Levenshtein distance is a similarity metric between two string sequences. The larger the distance, the more different the strings are. For two identical sequences, the distance is zero.


For example, between the words "ключ" and "клюв" the Levenshtein distance = 1. Because only one letter needs to be replaced.

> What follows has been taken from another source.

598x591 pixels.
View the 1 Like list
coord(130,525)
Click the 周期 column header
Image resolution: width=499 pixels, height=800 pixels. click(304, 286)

Example of Python implementation without external libraries:


First, we initialize the distance matrix and the first column and row of the matrix:

def levenshtein_distance(str1, str2):
    len_str1 = len(str1) + 1
    len_str2 = len(str2) + 1
    
    matrix = [[0 for _ in range(len_str2)] for _ in range(len_str1)]
    
    for i in range(len_str1):
        matrix[i][0] = i
    for j in range(len_str2):
        matrix[0][j] = j


Then we fill the matrix, calculate the distance:

for i in range(1, len_str1):
    for j in range(1, len_str2):
        cost = 0 if str1[i - 1] == str2[j - 1] else 1
        matrix[i][j] = min(
            matrix[i - 1][j] + 1,      # deletion
            matrix[i][j - 1] + 1,      # insertion
            matrix[i - 1][j - 1] + cost # substitution
        )


Example:

str1 = "клюв"
str2 = "ключ"
distance = levenshtein_distance(str1, str2)
print(f"Levenshtein distance between '{str1}' and '{str2}': {distance}")


Output:

Levenshtein distance between 'клюв' and 'ключ': 1
Process finished with exit code 0


It should be noted that the Levenshtein distance method is sensitive to string length.

Conclusion

We studied the company matching process, which involves comparing and identifying similar records across different data sources. We learned to use string methods and libraries, such as name_matcher in Python, for effective text string comparison. We understood that company matching is important for removing duplicates, ensuring data analysis accuracy, and creating a unified database. We also examined matching challenges, such as typos and data ambiguity, and learned to account for them when working with real data.